*Data in this exercise*:
::::::::::

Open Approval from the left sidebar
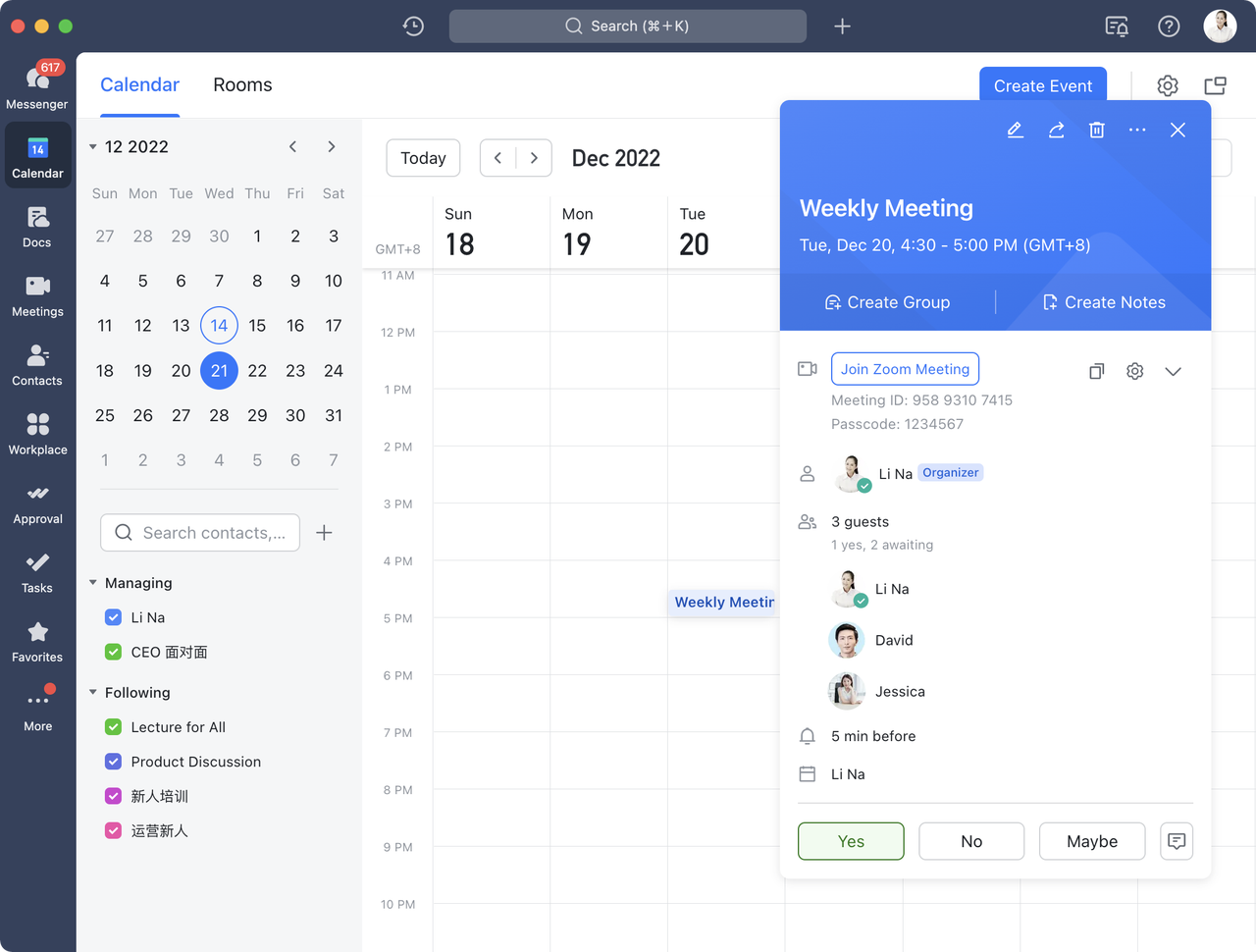This screenshot has width=1256, height=952. tap(37, 503)
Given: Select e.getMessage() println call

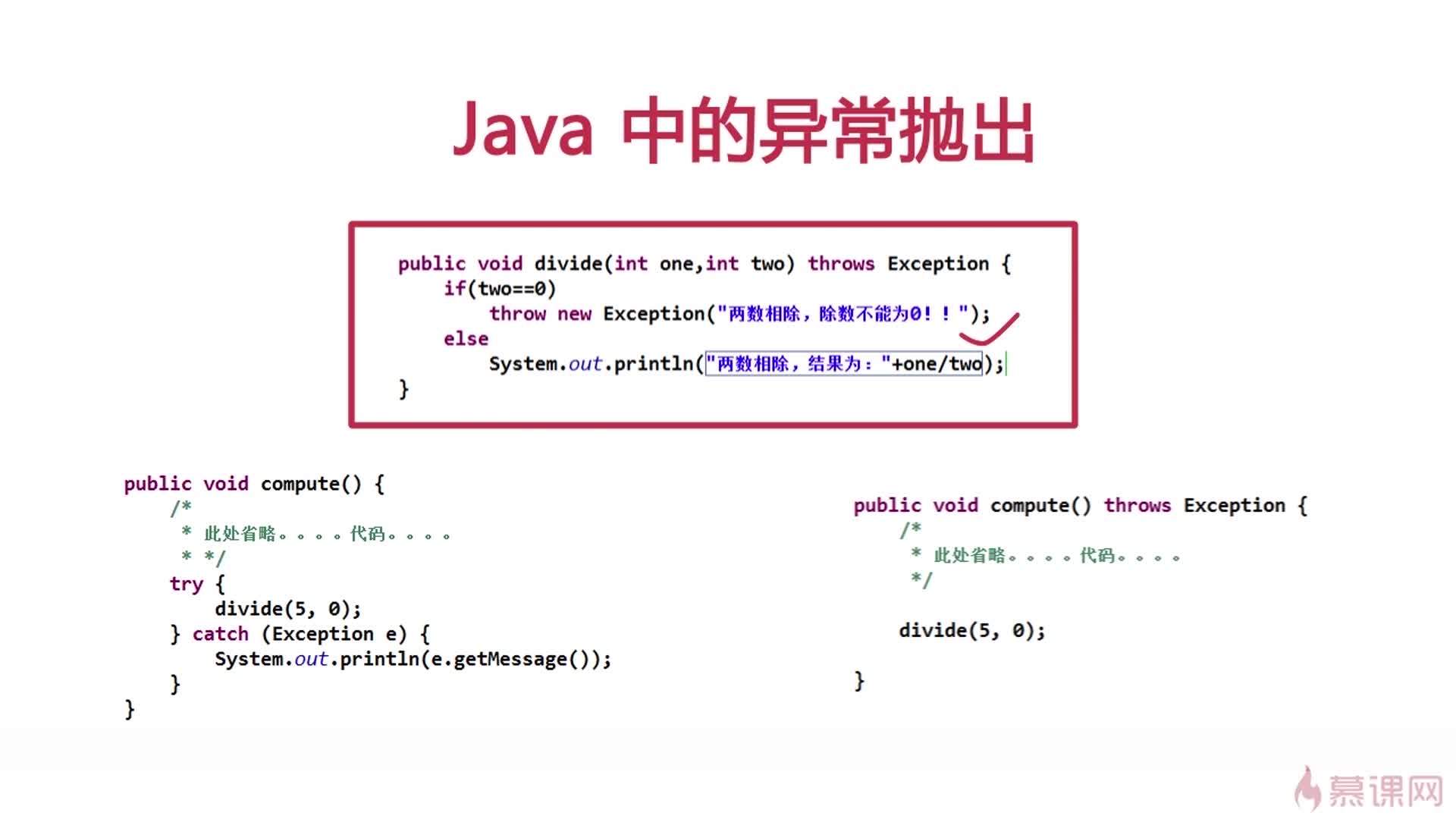Looking at the screenshot, I should [x=413, y=658].
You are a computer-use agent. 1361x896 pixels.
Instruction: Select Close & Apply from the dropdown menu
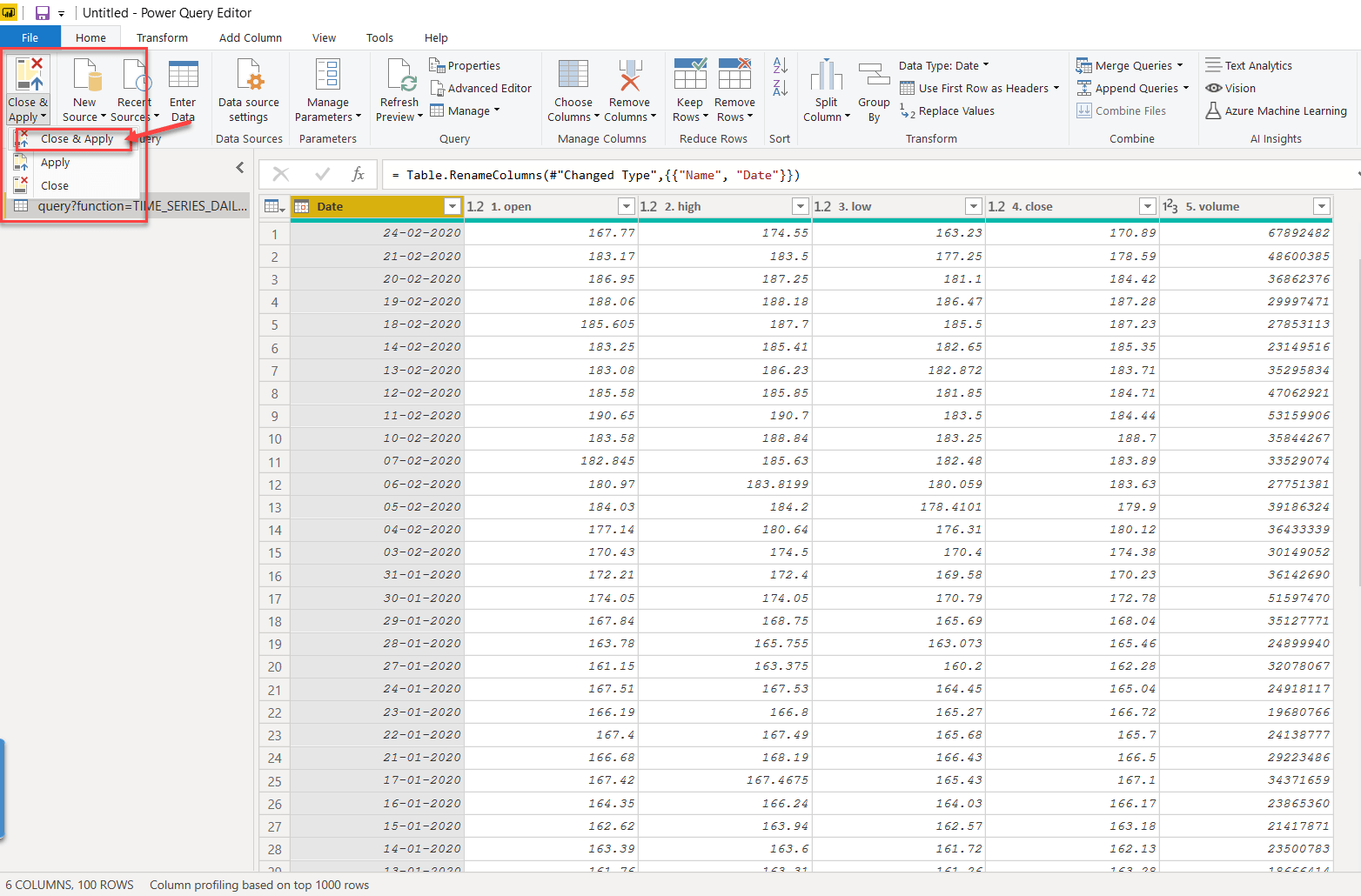[77, 139]
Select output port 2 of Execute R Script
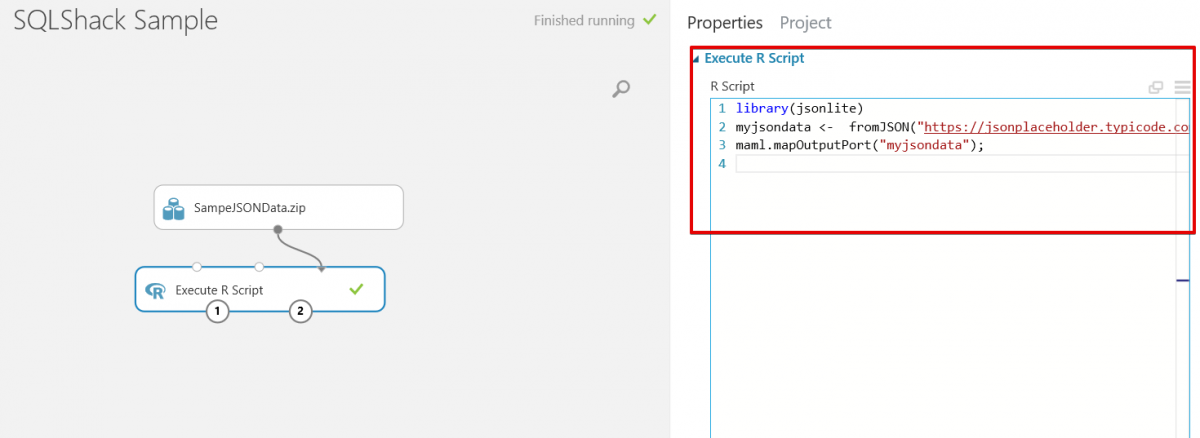The image size is (1200, 438). (301, 312)
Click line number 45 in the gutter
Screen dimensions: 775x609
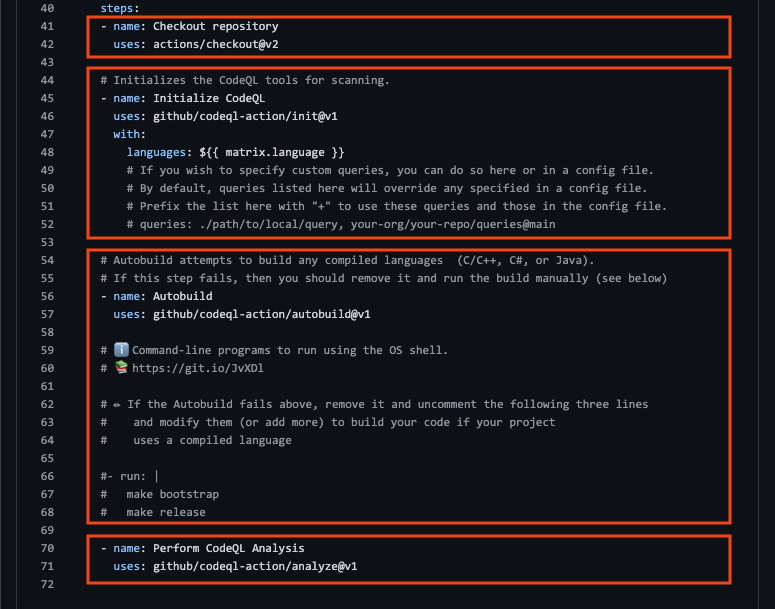point(47,98)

::::::::::

*Task statement*: Down to the last line, return the entries above exactly, with no pictures.

*Output below*:
Open Approval from the left sidebar
This screenshot has width=1256, height=952. tap(37, 503)
Given: Select e.getMessage() println call

Looking at the screenshot, I should [x=413, y=658].
You are a computer-use agent. 1361x896 pixels.
Instruction: Select Close & Apply from the dropdown menu
[77, 139]
Select output port 2 of Execute R Script
The image size is (1200, 438). (301, 312)
Click line number 45 in the gutter
Screen dimensions: 775x609
point(47,98)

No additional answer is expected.